Original general manager Ray Beindorf intended to model the daytime lineup in the vein of the all-local news programming format employed by fellow independent KAUT-TV downstate in Oklahoma City upon that station's October 1980 sign-on.
Difficulties accruing the necessary financial capital to pull off such an ambitious format led Beindorf to scale back these plans; instead, the station's news programming encompassed only a three-hour rolling late-afternoon block that ran from 4 to 7 p.m. weekdays.
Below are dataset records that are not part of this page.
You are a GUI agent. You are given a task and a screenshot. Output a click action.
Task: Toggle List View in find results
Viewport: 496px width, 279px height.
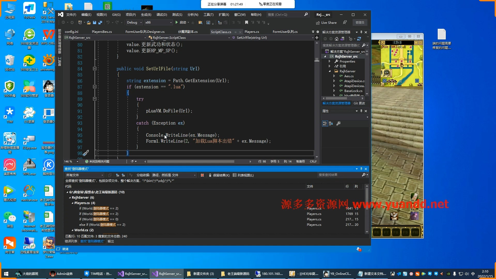(x=243, y=175)
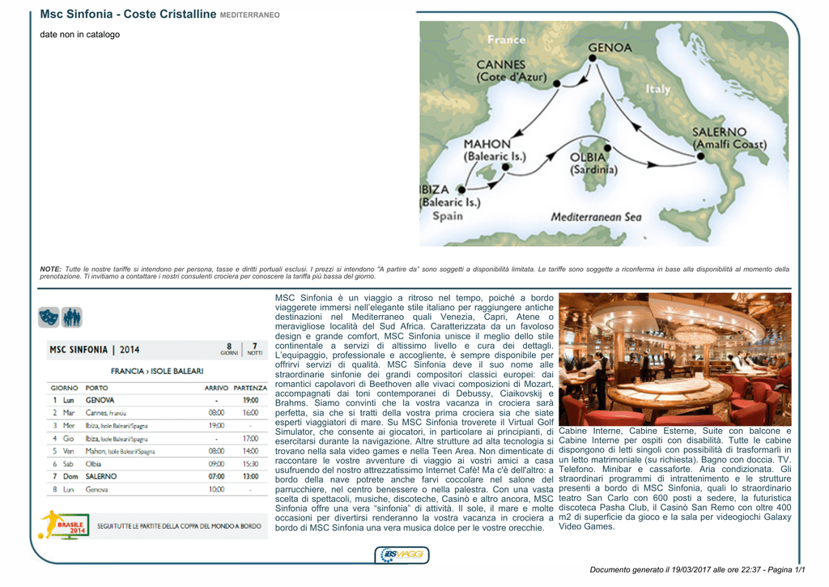Select the GENOVA row in itinerary table
Screen dimensions: 829x587
pos(157,400)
[106][107][108] KMYT shut down its analog signal – over UHF channel 41 – on February 17, 2009, the original target date for full-power television stations in the United States to transition from analog to digital broadcasts under federal mandate (which Congress had moved the previous month to June 12 to allow additional time for consumers unprepared for the changeover to make necessary precautions to continue receiving broadcast stations).